The end of Daylight Savings Time marks the time when we “fall back” or set our clocks back one hour. Those who aren’t parents delight in the gift of an extra hour of sleep. Those of us who have children fear waking at 5 am instead of 6 am! However, there are some basic techniques you can employ that will help this transition go smoother.
If your child’s bedtime is 7pm or later:
On Saturday before try to push your child’s bedtime forward at least fifteen minutes to a half hour if possible. The key is not to force your child to stay up too much past his/her normal bedtime because this could be counterproductive. If a child’s bedtime is pushed too far the night sleep may become disrupted and the child may also wake too soon. Continue this gradual change in time for the next several nights until your child’s bedtime has been adjusted by forty-five to sixty minutes.
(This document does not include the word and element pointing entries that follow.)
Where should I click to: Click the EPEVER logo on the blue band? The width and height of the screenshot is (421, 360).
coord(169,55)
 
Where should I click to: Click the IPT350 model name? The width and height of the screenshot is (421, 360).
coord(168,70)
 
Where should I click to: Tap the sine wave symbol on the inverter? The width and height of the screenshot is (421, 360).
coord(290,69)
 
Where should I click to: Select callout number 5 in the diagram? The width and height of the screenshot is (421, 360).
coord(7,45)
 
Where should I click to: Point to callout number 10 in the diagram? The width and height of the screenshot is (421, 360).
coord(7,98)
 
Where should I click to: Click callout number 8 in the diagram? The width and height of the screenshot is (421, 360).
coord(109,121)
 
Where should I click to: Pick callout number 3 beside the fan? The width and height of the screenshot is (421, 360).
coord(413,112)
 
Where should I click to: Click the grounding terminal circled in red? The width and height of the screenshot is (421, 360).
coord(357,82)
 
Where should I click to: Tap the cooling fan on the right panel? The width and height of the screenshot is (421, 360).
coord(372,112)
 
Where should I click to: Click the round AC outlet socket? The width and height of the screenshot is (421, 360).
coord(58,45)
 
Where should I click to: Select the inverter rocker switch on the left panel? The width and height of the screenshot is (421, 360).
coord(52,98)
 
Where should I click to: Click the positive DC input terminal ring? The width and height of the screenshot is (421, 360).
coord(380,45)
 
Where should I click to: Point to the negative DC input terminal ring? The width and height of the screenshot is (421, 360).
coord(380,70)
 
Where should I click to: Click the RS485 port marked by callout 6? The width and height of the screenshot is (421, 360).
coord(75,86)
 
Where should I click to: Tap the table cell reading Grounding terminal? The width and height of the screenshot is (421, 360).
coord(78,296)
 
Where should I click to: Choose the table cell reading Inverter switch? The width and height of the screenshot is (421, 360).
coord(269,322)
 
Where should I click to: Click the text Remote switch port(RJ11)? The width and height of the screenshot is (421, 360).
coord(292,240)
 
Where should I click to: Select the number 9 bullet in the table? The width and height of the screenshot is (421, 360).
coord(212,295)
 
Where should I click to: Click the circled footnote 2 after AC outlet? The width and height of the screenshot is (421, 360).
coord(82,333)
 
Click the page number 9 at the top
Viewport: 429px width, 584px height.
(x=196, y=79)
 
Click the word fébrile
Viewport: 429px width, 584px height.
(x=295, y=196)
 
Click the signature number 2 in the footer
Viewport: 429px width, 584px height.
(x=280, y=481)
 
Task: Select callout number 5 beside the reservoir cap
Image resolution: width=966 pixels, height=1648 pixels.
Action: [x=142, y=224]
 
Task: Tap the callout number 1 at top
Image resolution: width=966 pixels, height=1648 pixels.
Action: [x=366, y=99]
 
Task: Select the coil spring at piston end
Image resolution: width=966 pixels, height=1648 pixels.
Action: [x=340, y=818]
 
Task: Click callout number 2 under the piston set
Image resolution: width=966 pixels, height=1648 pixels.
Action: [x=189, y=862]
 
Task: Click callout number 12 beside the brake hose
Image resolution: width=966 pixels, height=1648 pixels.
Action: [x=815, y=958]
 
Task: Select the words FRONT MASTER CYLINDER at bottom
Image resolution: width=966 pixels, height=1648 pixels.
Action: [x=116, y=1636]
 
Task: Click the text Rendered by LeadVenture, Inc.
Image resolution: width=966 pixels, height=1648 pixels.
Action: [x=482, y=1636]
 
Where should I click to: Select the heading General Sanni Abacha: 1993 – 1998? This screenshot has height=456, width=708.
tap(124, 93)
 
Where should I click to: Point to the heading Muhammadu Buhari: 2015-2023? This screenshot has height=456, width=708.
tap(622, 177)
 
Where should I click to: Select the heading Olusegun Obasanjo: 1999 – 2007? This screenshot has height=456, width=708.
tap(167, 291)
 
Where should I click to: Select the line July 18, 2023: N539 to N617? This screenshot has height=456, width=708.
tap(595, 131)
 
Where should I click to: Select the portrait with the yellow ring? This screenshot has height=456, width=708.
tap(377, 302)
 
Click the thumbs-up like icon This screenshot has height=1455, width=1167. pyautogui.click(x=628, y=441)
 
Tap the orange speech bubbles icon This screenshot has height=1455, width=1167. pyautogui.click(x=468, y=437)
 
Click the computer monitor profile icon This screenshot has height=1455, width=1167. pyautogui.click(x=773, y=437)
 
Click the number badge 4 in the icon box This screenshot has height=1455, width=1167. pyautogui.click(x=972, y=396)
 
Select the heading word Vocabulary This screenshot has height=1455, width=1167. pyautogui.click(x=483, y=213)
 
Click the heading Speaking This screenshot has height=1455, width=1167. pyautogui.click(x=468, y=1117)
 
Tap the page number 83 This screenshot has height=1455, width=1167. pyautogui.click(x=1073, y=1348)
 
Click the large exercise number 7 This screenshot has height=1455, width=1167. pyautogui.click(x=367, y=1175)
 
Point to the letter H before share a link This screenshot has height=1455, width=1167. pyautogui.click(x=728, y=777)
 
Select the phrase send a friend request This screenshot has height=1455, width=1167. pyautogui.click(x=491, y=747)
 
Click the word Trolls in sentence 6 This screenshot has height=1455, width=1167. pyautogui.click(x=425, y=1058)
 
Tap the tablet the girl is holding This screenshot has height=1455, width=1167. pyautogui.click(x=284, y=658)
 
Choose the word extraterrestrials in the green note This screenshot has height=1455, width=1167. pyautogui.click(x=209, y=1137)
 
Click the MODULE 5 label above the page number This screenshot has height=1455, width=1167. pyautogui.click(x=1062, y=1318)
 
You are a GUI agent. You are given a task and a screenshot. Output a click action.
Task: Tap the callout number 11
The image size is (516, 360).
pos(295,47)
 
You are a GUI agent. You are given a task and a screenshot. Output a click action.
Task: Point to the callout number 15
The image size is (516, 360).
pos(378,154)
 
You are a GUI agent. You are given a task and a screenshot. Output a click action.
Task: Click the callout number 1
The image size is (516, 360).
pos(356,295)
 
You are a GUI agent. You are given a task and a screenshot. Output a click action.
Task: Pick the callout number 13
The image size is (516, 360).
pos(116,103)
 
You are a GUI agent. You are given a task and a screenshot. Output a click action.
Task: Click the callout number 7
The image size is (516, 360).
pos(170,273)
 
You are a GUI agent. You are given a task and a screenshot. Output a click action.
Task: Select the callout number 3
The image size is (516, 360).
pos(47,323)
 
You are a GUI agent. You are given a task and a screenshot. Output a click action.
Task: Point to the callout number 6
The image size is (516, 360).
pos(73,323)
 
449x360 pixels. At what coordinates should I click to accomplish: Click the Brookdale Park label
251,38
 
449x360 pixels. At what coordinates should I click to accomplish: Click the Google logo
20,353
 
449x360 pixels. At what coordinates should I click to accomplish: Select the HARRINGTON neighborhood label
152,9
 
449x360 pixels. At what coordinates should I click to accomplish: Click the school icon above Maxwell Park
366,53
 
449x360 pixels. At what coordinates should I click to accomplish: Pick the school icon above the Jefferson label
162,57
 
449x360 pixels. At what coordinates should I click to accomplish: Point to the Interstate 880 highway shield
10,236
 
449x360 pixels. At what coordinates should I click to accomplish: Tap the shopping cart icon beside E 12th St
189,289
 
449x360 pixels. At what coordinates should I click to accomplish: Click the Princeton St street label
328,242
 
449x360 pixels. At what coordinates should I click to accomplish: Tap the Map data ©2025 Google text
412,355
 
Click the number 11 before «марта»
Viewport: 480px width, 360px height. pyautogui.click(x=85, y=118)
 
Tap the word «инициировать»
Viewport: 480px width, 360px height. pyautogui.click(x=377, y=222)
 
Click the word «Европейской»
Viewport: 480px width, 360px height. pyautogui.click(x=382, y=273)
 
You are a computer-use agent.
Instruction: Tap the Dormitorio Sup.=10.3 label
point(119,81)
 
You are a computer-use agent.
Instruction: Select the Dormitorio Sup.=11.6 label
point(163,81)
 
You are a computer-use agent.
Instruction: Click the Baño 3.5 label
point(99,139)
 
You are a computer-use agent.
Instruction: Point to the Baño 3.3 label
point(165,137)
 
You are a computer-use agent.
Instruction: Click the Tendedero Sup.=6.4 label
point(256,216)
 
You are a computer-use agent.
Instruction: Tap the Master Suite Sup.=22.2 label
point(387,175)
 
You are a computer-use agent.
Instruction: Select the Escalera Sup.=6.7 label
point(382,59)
Be sure to keep a morning wake up time no earlier than 6 am.
If your child takes an afternoon nap then you can also push the afternoon nap 15-30 minutes later to help set him/her up for a later bedtime.
If your child’s bedtime is before 7pm:
If you have an infant who goes to bed between 6 pm and 7 pm then you can use this earlier bedtime to your advantage. On Saturday before put your baby down to sleep at his/her adjusted normal bedtime, i.e., between 5pm and 6pm. Treat this as a short nap and wake your baby after ten to fifteen minutes. This will set your baby up for a later bedtime. Your baby will most likely adjust to the new schedule very quickly.
By implementing these easy techniques your family will be back on schedule shortly. If you are one of the lucky ones, it may only take a night or two to achieve this new schedule. If this is not the case, do not worry; children should take no more than a week to adjust to their new bedtime.